4.3 Collection methods

Antonio, Almeida, and Nunes (2019) collected the data by extracting the variables from the hotels’ PMS (Property Management System) databases’ server with a TSQL query in SQL Server Studio Manager. The tables that were used to extract the variables are:

  1. BO (booking table in which the key, which is the ID, was retrieved).
  2. BL (bookings change log, in this case, if the booking details with respect to the day before arrival changed, the value used was the one present in this table).
  3. ML (meals).
  4. DC (distribution channel).
  5. TR (transaction).
  6. CP (customer profiles).
  7. NT (nationalities).
  8. MS (market segments).

A diagram below made by Antonio, Almeida, and Nunes (2019) presented the structure of the PMS databases:

PMS database diagrams

Figure 4.1: PMS database diagrams

4.4 Data Cleaning

4.4.1 Missing values checking

Bennett (2001) argued that it is important to take missing value into account, otherwise the statistical analysis will be misleading and variability of the data could not be estimated correctly. Thus, before analyzing the data, we checked the missing value using visdat package (Tierney 2017) first.

Variables Type and Missing Value Visualization

Figure 4.2: Variables Type and Missing Value Visualization

In children variable, when we found the missing value and we imputing it with the average of children (mean imputation) (Kang 2013) and created new variable called imputed_children. We added this newly created column in the original dataset.

● ● ● ● ● ● ●

- _Things to do_:
**1.** In the text on hotel booking data, which package was used to check for missing values?
**2.** Decide whether each statement agrees with the text on hotel booking data. Answer yes or no, and quote the words that decide it.
(a) The variables were extracted with a TSQL query in SQL Server Studio Manager.
(b) Missing values in the children variable were filled in with the median.
(c) The ML table holds meals.
**3.** Reproduce word for word everything in the text on hotel booking data from "4.3 Collection methods" down to "5. TR (transaction).".

- _Provided data_:
● ● ● ● ● ● ●

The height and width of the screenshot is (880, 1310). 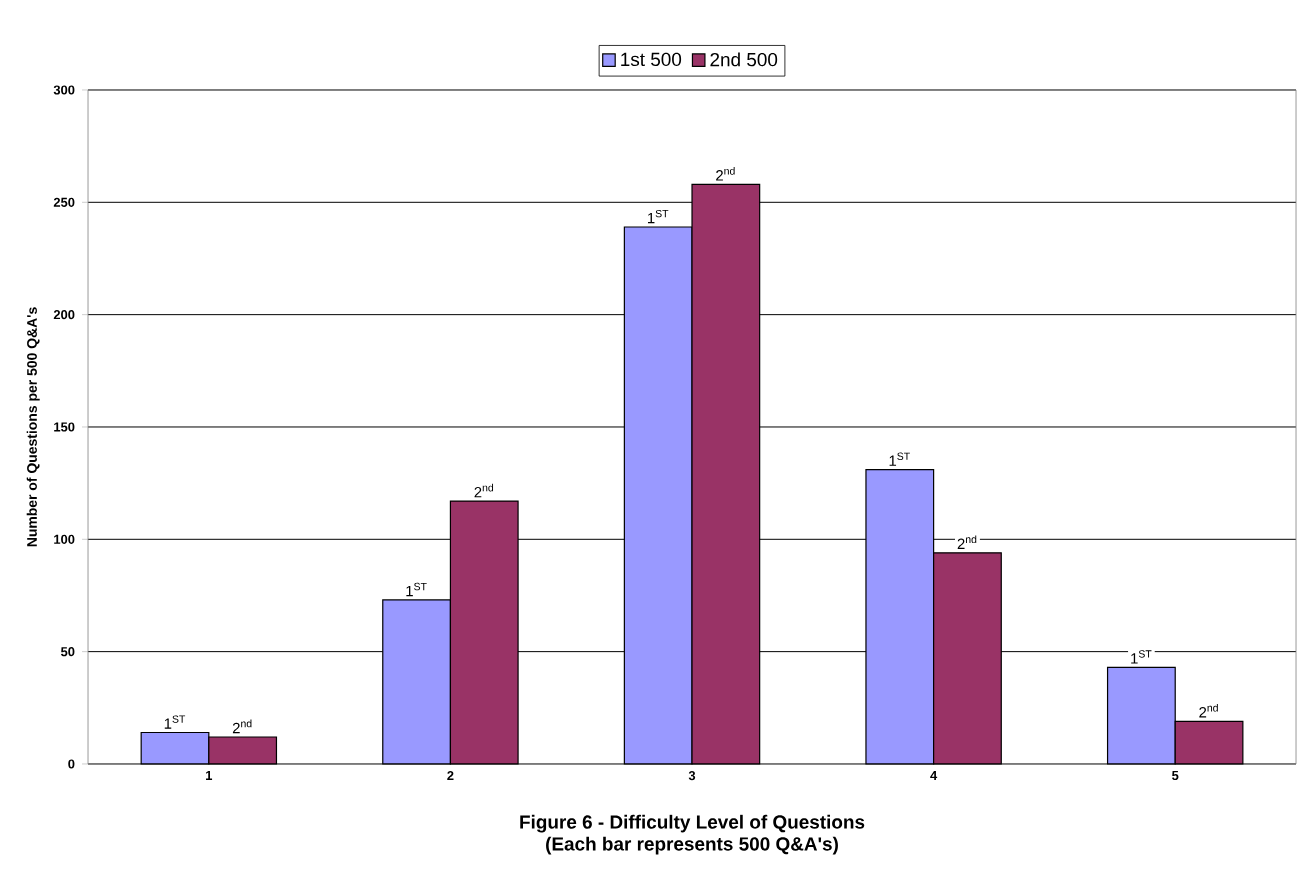 I want to click on text: (Each bar represents 500 Q&A's), so click(x=692, y=846).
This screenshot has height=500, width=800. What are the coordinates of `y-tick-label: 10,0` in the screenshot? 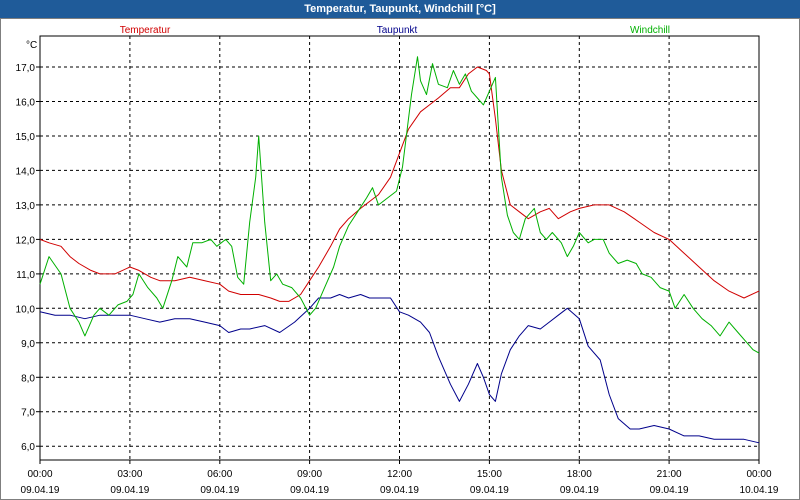 It's located at (26, 310).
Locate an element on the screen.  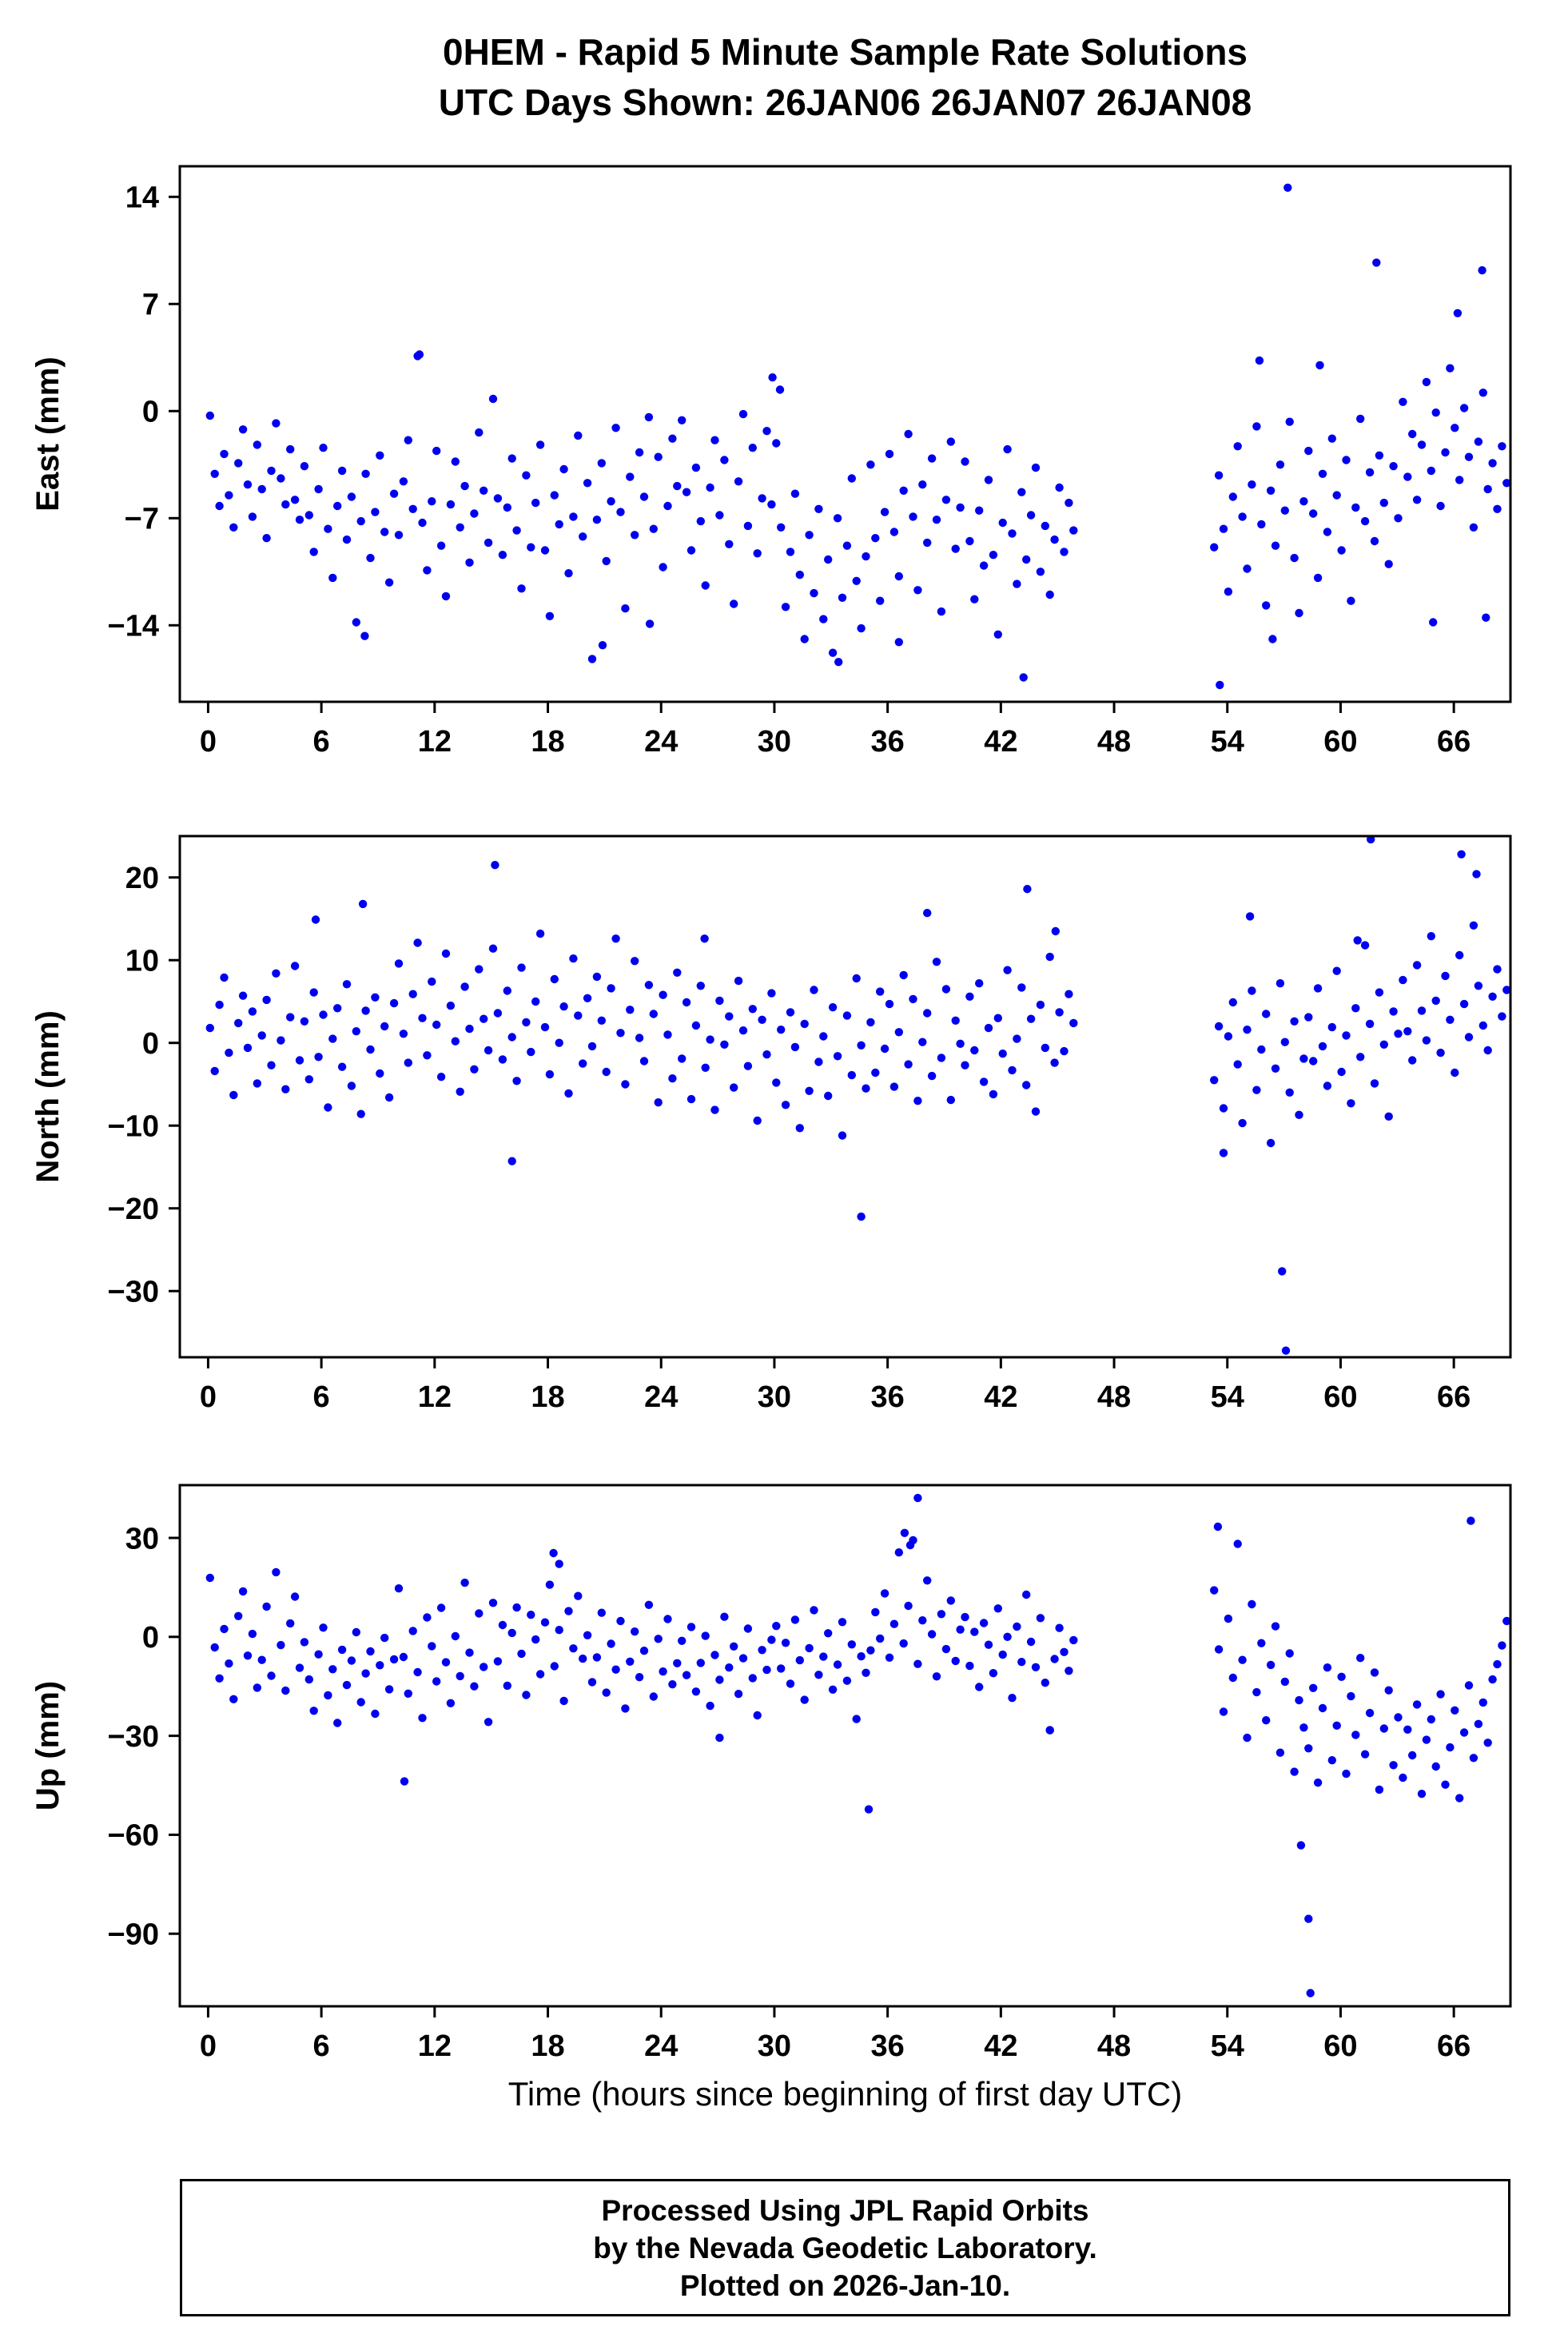
y-axis-title: East (mm) is located at coordinates (48, 434).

● ● ● ● ● ● ●

- _Numbered responses_:
**1.** The visdat package (Tierney 2017).

**2.**
(a) Yes: "with a TSQL query in SQL Server Studio Manager"
(b) No: "imputing it with the average of children (mean imputation)"
(c) Yes: "ML (meals)"

**3.**
4.3 Collection methods

Antonio, Almeida, and Nunes (2019) collected the data by extracting the variables from the hotels’ PMS (Property Management System) databases’ server with a TSQL query in SQL Server Studio Manager. The tables that were used to extract the variables are:

  1. BO (booking table in which the key, which is the ID, was retrieved).
  2. BL (bookings change log, in this case, if the booking details with respect to the day before arrival changed, the value used was the one present in this table).
  3. ML (meals).
  4. DC (distribution channel).
  5. TR (transaction).